436 The word "Christ" comes from the Greek translation of the Hebrew Messiah, which means
"anointed". It became the name proper to Jesus only because he accomplished perfectly the divine
mission that "Christ" signifies. In effect, in Israel those consecrated to God for a mission that he gave
were anointed in his name. This was the case for kings, for priests and, in rare instances, for
prophets.[29] This had to be the case all the more so for the Messiah whom God would send to
inaugurate his kingdom definitively.[30] It was necessary that the Messiah be anointed by the Spirit
of the Lord at once as king and priest, and also as prophet.[31] Jesus fulfilled the messianic hope of
Israel in his threefold office of priest, prophet and king.

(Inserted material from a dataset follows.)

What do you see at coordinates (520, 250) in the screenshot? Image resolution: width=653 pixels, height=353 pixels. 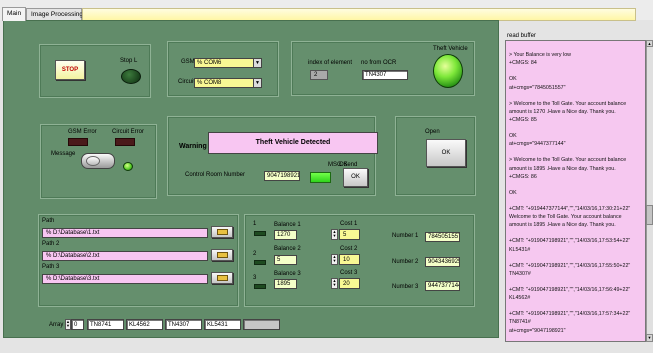 I see `read-buffer-line: KL5431#` at bounding box center [520, 250].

460 The Word became flesh to make us "partakers of the divine nature":[78] "For this is why the
Word became man, and the Son of God became the Son of man: so that man, by entering into
communion with the Word and thus receiving divine sonship, might become a son of God."[79] "For
the Son of God became man so that we might become God."[80] "The only-begotten Son of God,
wanting to make us sharers in his divinity, assumed our nature, so that he, made man, might make
men gods."[81]

521 Christ enables us to live in him all that he himself lived, and he lives it in us. "By his Incarnation,
he, the Son of God, has in a certain way united himself with each man."[193] We are called only to
become one with him, for he enables us as the members of his Body to share in what he lived for us
in his flesh as our model:
We must continue to accomplish in ourselves the stages of Jesus' life and his mysteries and often to
beg him to perfect and realize them in us and in his whole Church. . . For it is the plan of the Son of
God to make us and the whole Church partake in his mysteries and to extend them to and continue
them in us and in his whole Church. This is his plan for fulfilling his mysteries in us.[194]